From class field trips to impromptu excursions on a cold or rainy day, this cultural destination offers wonderful refuge for visitors of all ages. Learn, watch, create and interact with these five things we love at the Museum of Science

The Planetarium

Fully reclined seats provide viewers with a relaxing vantage point to watch programs on the completely dark Planetarium’s dome screen ceiling, which screens laser shows choreographed to Dark Side of the Moon, Neil DeGrasse Tyson narrated presentations on stars and plenty more.

Piano Stairs

A fan favorite, the Piano Stairs at the Museum of Science add a little bit of fun to the graduation from the building’s first floor to its second.
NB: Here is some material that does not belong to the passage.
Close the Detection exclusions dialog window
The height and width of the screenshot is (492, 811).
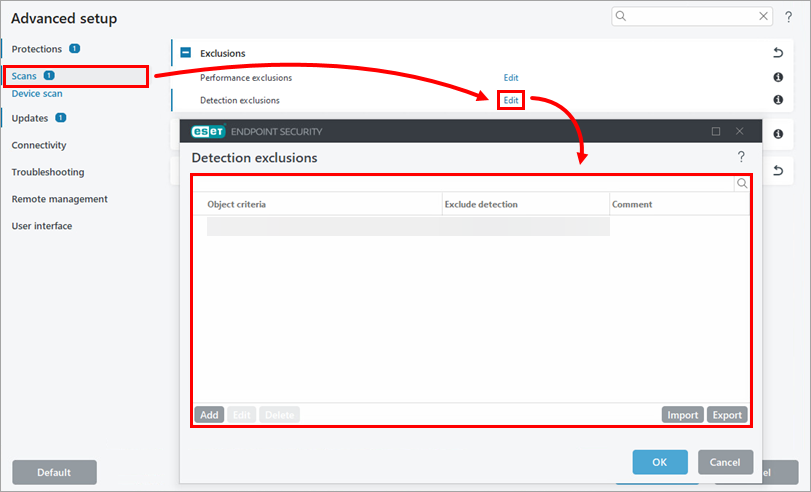coord(740,131)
The twenty-five year old sound installation by Christopher Janney sounds the ding of a key, toot of a flute or call of various other instruments, while lighting up every step someone takes on the staircase.

Gift Shop

The Museum of Science Gift Shop might just be the best in the city. It carries cool, science-inspired toys like water dancing speakers and hoberman sphere rings. Adults can have fun here too by picking up a periodic table bow tie or a quirky book like The Book of General Ignorance.

Thrill Ride 360

Virtual reality at its finest, Thrill Ride 360 can take you and your kids on a fantastical roller coaster with 100+ foot drops or a scenic airplane ride over the city of Boston. With full-motion roll and spin technology, surround sound and 3D imaging, this is about as real as fake gets.

Butterfly Garden

Does it get more lovely than surrounding yourself with intricately colorful butterflies flapping their wings all around you? Take in this lovely garden with exotic plants and sweeping views of the Charles River with your family when visiting the Museum of Science in Boston.

The Lightning Show

It’s the world’s largest air-insulated Van de Graaff generator, but to us, it’s a big lightning machine. Watch as a scientist inside a little cage miraculously makes (and gets struck) by lightning right before your eyes to demonstrate the immense power of electricity.